[Saved data entries]
....

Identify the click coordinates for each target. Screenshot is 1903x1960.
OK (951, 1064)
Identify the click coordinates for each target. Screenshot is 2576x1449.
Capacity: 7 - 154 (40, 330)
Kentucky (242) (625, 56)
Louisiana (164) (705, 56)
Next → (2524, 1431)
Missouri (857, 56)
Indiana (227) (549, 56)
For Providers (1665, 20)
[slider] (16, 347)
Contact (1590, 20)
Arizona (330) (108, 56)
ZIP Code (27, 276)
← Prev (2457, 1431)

....

Activity ::
Each entry is to be given again, exactly as it stands.

Your response ::
Identify the click coordinates for each target. Screenshot is 1903x1960.
OK (951, 1064)
Identify the click coordinates for each target. Screenshot is 2576x1449.
Capacity: 7 - 154 (40, 330)
Kentucky (242) (625, 56)
Louisiana (164) (705, 56)
Next → (2524, 1431)
Missouri (857, 56)
Indiana (227) (549, 56)
For Providers (1665, 20)
[slider] (16, 347)
Contact (1590, 20)
Arizona (330) (108, 56)
ZIP Code (27, 276)
← Prev (2457, 1431)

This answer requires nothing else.